Niger : un officier accuse le Tchad, la France et des pays voisins d’avoir soutenu la mutinerie avortée
2 septembre 2026NIAMEY — De nouvelles accusations émergent après la tentative de mutinerie qui a secoué le Niger dans la nuit du 28 au 29 août 2026. Dans son journal télévisé du 1er septembre, la chaîne publique Télé Sahel a diffusé le témoignage d’un officier présenté comme le capitaine Roger Gabriel, qui affirme que plusieurs acteurs étrangers et des proches de l’ancien président Mohamed Bazoum auraient été impliqués dans le mouvement.
Selon cet officier du 1er bataillon de parachutistes, des membres de la garde présidentielle et des militaires impliqués dans la mutinerie auraient tenté de le convaincre de mettre ses troupes à la disposition des insurgés. Il affirme avoir refusé après avoir compris qu’une tentative de prise de pouvoir était en cours.
Le capitaine Gabriel affirme également avoir été contacté à deux reprises par un officier tchadien. Celui-ci lui aurait indiqué que des forces spéciales tchadiennes et françaises étaient prêtes à apporter leur soutien aux mutins.

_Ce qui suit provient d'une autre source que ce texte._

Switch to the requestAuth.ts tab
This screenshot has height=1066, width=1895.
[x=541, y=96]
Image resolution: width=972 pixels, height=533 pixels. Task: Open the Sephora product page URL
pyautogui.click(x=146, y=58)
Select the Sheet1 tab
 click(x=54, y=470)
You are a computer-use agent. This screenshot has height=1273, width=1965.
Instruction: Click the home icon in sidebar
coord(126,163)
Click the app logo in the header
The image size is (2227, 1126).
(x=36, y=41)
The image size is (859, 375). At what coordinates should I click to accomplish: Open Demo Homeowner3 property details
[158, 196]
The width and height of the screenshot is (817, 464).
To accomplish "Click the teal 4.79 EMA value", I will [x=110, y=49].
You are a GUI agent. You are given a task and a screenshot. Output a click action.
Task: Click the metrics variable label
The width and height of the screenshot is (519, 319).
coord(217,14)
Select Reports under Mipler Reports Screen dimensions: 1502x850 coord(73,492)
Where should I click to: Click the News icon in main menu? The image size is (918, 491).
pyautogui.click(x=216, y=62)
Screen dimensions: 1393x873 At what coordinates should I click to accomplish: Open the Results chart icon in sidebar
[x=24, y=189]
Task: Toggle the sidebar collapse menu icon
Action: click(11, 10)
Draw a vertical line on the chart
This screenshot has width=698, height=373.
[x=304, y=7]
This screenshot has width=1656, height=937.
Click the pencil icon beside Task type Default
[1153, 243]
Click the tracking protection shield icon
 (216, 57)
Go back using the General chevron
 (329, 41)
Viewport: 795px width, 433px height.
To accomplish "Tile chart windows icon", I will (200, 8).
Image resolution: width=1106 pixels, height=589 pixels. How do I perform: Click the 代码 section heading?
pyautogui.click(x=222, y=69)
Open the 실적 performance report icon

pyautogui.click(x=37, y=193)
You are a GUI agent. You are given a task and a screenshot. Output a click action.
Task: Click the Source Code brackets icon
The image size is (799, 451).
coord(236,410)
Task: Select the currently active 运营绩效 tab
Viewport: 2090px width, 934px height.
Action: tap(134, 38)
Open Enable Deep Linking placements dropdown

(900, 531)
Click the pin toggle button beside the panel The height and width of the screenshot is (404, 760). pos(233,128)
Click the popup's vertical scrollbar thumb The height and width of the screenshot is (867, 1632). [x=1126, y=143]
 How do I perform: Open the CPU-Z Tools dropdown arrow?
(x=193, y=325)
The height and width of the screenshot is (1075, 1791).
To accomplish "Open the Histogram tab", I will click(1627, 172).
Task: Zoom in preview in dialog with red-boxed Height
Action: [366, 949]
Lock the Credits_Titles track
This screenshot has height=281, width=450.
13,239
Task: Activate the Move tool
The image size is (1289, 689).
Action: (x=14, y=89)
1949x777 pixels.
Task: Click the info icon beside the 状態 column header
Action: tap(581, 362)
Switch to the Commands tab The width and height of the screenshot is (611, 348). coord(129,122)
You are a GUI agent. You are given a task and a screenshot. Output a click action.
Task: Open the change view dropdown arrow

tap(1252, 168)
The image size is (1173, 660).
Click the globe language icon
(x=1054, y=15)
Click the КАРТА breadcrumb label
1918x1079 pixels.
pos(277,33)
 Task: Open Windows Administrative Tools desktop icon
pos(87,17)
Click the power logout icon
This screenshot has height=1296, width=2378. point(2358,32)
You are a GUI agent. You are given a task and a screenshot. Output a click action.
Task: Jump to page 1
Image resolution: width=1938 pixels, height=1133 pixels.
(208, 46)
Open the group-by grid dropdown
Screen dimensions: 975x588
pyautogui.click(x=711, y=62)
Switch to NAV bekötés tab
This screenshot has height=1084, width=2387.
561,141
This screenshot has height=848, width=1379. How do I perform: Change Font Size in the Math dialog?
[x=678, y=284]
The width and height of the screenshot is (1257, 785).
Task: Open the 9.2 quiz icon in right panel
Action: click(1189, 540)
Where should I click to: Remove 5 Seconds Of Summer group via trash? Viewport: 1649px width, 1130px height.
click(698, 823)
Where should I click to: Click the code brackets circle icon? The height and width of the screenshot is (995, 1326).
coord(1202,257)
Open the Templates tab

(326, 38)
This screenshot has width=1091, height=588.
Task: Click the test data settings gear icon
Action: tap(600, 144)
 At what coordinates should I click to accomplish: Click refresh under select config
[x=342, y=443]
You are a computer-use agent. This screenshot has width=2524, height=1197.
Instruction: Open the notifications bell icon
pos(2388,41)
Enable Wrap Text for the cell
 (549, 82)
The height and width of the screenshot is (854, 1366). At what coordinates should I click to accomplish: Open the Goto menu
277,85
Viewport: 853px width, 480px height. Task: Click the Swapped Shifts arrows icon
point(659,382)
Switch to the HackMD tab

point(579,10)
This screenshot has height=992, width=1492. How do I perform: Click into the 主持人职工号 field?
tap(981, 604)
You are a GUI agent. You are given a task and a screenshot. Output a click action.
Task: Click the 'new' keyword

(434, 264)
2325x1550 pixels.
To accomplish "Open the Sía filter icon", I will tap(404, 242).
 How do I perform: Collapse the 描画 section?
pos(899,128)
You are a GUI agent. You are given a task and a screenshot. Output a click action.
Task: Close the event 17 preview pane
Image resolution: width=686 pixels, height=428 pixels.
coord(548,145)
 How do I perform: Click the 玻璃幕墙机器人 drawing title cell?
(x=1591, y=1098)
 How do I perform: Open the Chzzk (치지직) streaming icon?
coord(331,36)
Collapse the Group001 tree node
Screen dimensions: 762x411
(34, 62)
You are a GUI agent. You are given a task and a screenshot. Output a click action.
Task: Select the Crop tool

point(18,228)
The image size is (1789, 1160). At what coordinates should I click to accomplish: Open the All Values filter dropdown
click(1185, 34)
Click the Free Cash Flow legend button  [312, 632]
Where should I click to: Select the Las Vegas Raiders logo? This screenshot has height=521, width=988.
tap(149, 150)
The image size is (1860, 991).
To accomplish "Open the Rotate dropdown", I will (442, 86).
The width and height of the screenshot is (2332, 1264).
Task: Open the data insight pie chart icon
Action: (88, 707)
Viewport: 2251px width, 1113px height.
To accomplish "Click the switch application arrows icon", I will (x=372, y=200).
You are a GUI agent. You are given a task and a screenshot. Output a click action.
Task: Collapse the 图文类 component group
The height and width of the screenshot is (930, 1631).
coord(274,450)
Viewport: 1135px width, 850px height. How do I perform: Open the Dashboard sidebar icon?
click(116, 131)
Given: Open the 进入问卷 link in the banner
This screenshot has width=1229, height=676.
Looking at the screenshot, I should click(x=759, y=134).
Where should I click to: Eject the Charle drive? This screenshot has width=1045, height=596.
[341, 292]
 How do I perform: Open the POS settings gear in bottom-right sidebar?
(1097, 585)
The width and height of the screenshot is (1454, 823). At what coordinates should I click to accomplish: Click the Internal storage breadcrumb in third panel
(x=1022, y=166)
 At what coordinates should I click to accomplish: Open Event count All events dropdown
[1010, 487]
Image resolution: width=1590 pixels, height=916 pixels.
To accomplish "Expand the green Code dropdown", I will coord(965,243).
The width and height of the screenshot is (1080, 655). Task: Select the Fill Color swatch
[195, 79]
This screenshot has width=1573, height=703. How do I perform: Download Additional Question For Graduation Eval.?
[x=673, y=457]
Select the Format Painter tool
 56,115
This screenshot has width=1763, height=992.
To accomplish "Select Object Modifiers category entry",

L’officier nigérien affirme par ailleurs avoir reçu des sollicitations de membres de la famille de Mohamed Bazoum. Ceux-ci lui auraient assuré que des « partenaires internationaux » étaient disposés à intervenir en soutien au soulèvement.
Toujours selon son témoignage, plusieurs appels provenant de numéros localisés en France, en Belgique et à Dubaï lui seraient parvenus. Il évoque également un message WhatsApp qu’il attribue au chef de l’armée de l’air tchadienne et dans lequel ce dernier l’aurait exhorté à soutenir la mutinerie.
Le Bénin et la Côte d’Ivoire également cités
Le capitaine Gabriel met aussi en cause le Bénin et la Côte d’Ivoire. Il affirme que le président béninois aurait écourté un déplacement en Côte d’Ivoire pour suivre l’évolution de la situation au Niger.
Il soutient également que des militaires français stationnés à Abidjan se seraient préparés à intervenir après avoir obtenu, selon lui, l’autorisation de la Communauté économique des États de l’Afrique de l’Ouest (CEDEAO).
Ces accusations, particulièrement graves, n’ont toutefois pas fait l’objet d’une vérification indépendante. Les autorités nigériennes n’ont pas officiellement commenté ces déclarations et le général Abdourahamane Tiani ne s’était pas encore adressé à la nation au moment de la diffusion du reportage.
Le média Sahel Brut, réputé proche de la junte nigérienne, a néanmoins suggéré sur le réseau social X que le témoignage pourrait être crédible, en affirmant que le capitaine Gabriel serait lié par alliance à la famille Bazoum. Cette affirmation n’a pas non plus pu être vérifiée indépendamment.
N’Djamena dément les accusations
Au Tchad, les accusations ont suscité une réaction indirecte du président Mahamat Idriss Déby. Selon le média Alwihda Infos, le chef de l’État tchadien a publié sur les réseaux sociaux un verset du Coran : « Et ne mêlez pas le mensonge à la vérité. Ne dissimulez pas sciemment la vérité. »
Des sources militaires tchadiennes citées par le même média ont formellement rejeté les accusations d’implication de N’Djamena dans la tentative de mutinerie. Aucun communiqué officiel tchadien n’avait toutefois été publié au moment de ces déclarations.
La France, le Bénin et la Côte d’Ivoire n’avaient, eux non plus, pas officiellement réagi.
Ces accusations interviennent dans un contexte de fortes tensions entre le Niger et plusieurs pays de la région depuis le coup d’État de juillet 2023. Elles pourraient également compliquer les efforts de rapprochement engagés récemment entre Niamey et certains de ses voisins.
Pour les autorités nigériennes, présenter la tentative de mutinerie comme le résultat d’un complot impliquant des puissances étrangères et des États voisins pourrait ainsi renforcer le discours de la junte sur les menaces extérieures auxquelles elle affirme être confrontée.